VIALONE NANO RICE - Gluten Free

10# Bag | $50.43 |
VIALONE NANO RICE - Gluten Free
VIA-10
Description:
Temporarily Unavailable... Vialone Nano is a specialty, semifino, Italian white rice. Vialone Nano is known as one of the best choices for use when preparing risotto because of its extremely creamy consistency. The kernels are shorter and more plump than Carnaroli Rice giving this rice the ability to absorb more liquid and producing a creamier texture or style of risotto called the All’onda or“wavy texture”. Although creamy in texture, the rice kernels hold their shape well.
Vialone Nano has a high starch content which contributes to the silky texture of the rice so it’s important not to rinse the rice before or after cooking. A Japonica variety, Vialone Nano was first developed in 1937 by crossing the Vialone strain with the Nano. It is considered by many to be the premier risotto rice produced in Italy and is the only European rice with its own IGP quality designation. It is highly treasured in the Veneto region (the region including Venice) as Carnaroli Rice is in Piemonte.
Ingredient Statement: Rice.
Vialone Nano has a great capacity for absorption and expansion when cooking, yielding a creamier risotto that flows, loose enough to produce a “all’onda (wavy) texture. The risotto is rich and creamy, yet individual grains should be apparent. When makking risotto it should not have excess fluid around the perimeter.

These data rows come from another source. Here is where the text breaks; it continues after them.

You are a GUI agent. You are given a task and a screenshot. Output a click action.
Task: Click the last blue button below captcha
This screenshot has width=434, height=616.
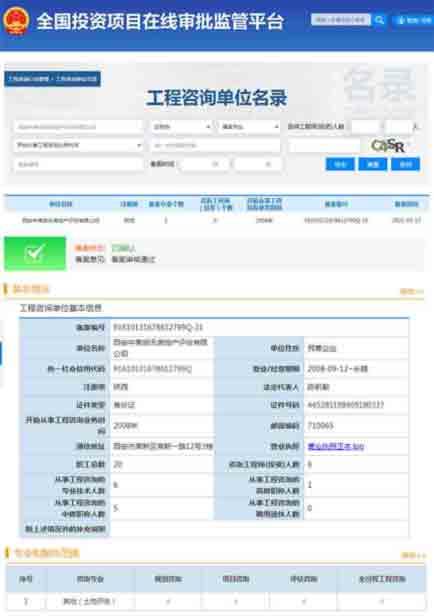(405, 164)
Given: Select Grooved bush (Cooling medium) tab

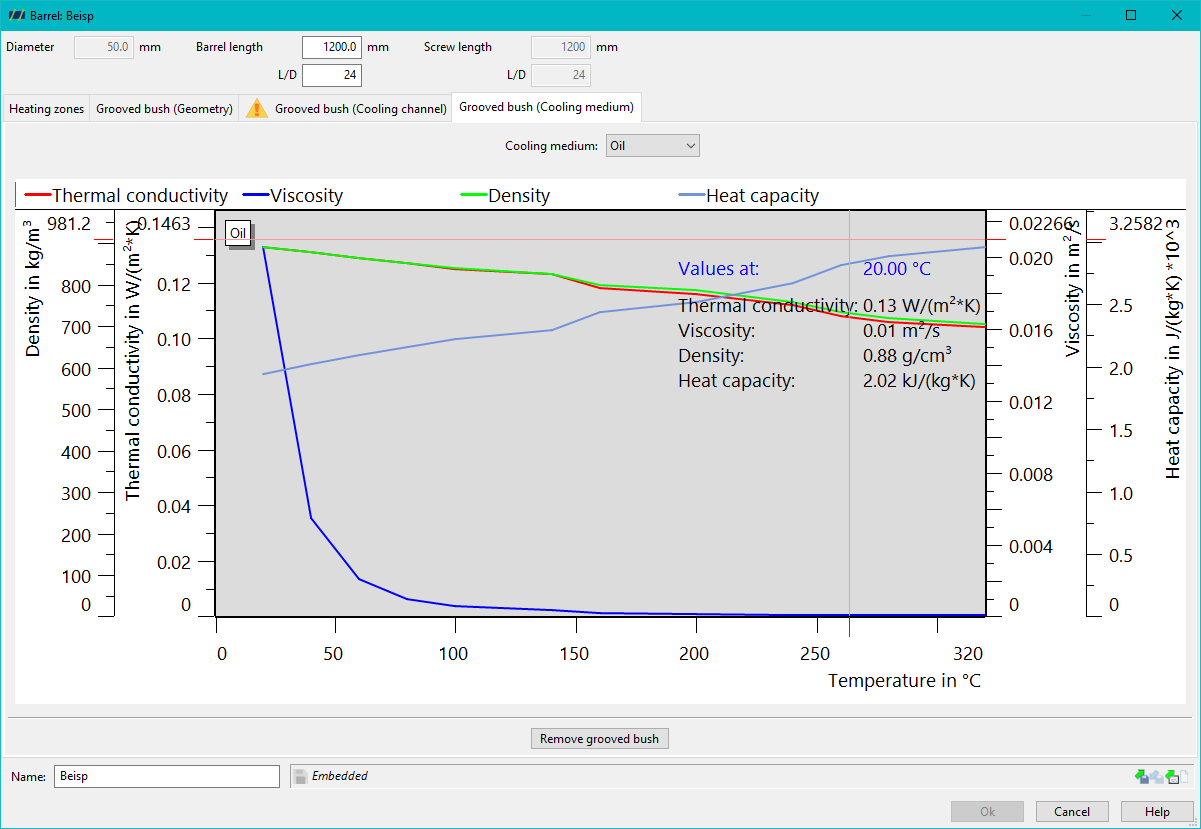Looking at the screenshot, I should click(x=546, y=107).
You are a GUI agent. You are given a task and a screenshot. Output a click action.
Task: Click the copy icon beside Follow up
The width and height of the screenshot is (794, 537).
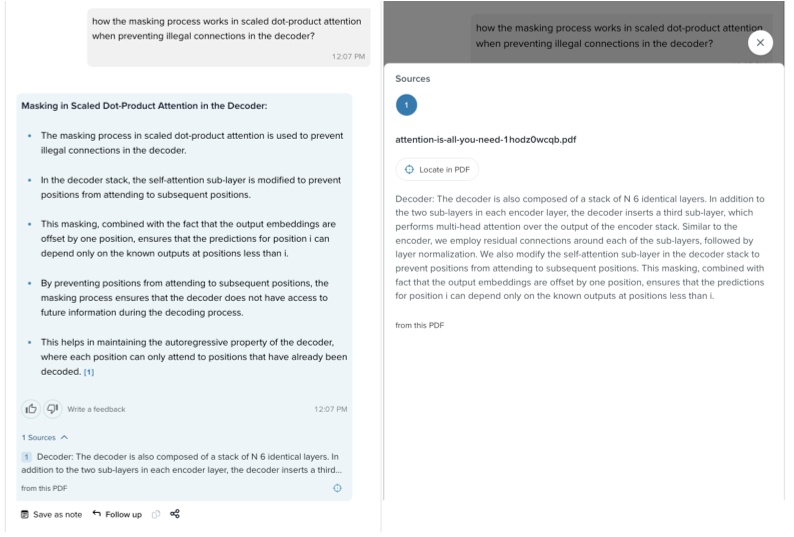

Recommended Preparation Instructions:
The rice is first cooked briefly in a soffritto of onion or garlic and butter or olive oil (coats each grain in a film of fat).
White or red wine is then added until evaporated. Raise heat to medium high and gradually add very hot stock in small amounts while stirring almost constantly. Take off the heat and stir in diced cold butter and finely grated Parmigiano-Reggiano cheese.
Mushrooms, spinach or peas may be added.